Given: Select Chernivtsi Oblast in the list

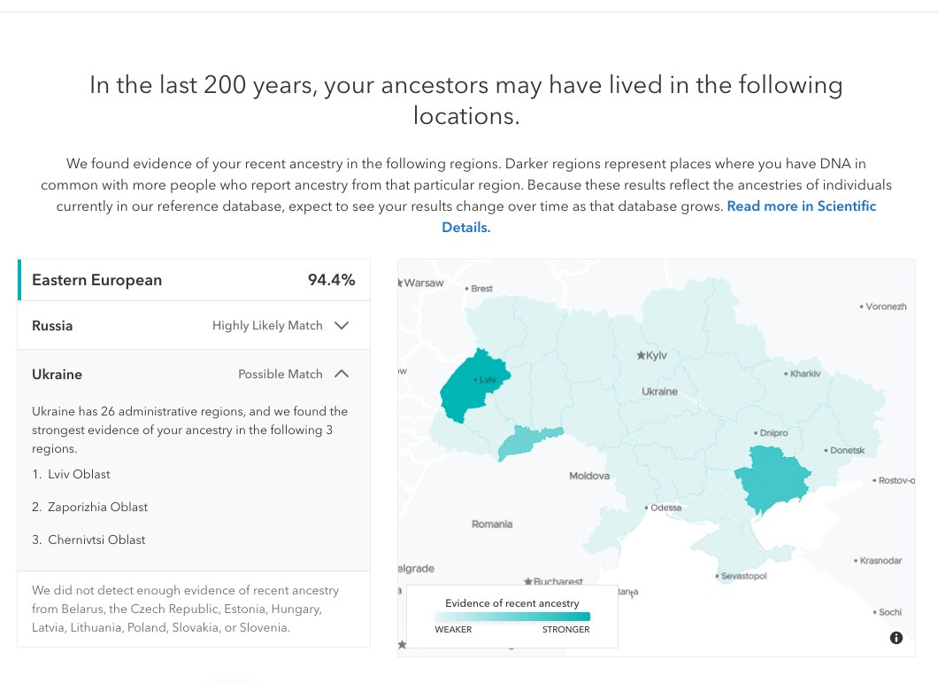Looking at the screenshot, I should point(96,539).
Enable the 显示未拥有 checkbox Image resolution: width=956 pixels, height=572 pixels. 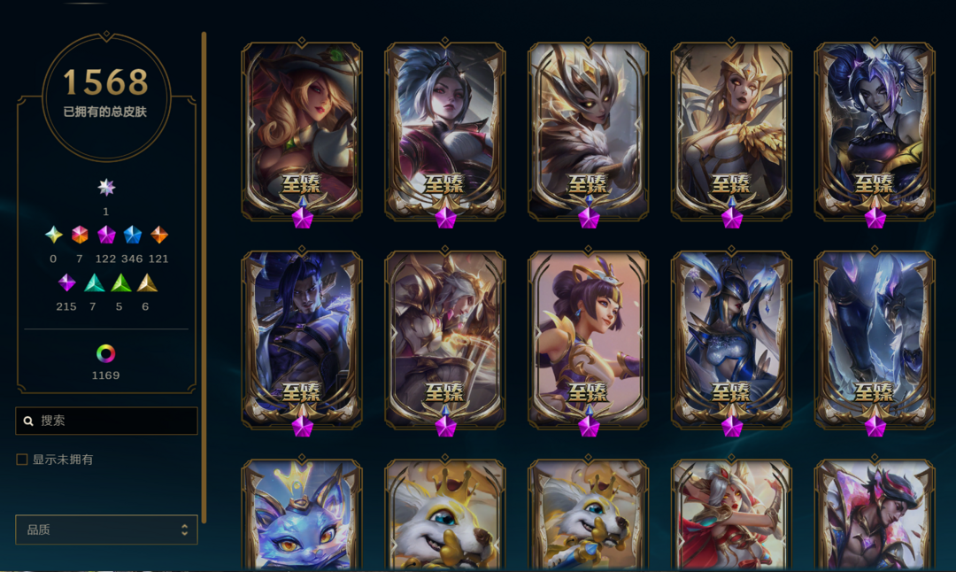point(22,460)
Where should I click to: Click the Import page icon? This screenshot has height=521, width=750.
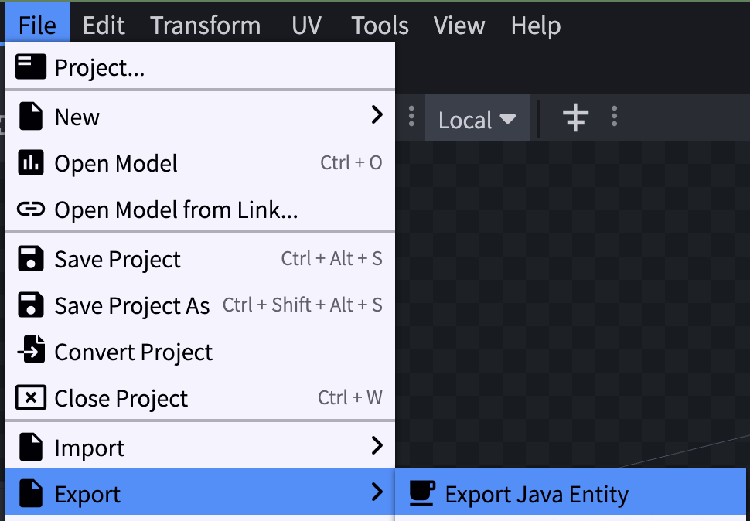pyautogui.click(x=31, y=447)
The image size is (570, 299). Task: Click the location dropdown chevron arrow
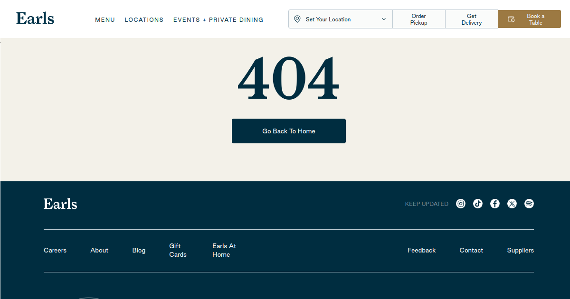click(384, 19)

————

▸ **Try it**
Pictures excluded, print only the lines from the one with "Where should I" through the end of the entries above, exactly as written.

▸ **Answer section**
Where should I click to: Click the Import page icon? This screenshot has height=521, width=750.
pyautogui.click(x=31, y=447)
The image size is (570, 299). Task: Click the location dropdown chevron arrow
click(384, 19)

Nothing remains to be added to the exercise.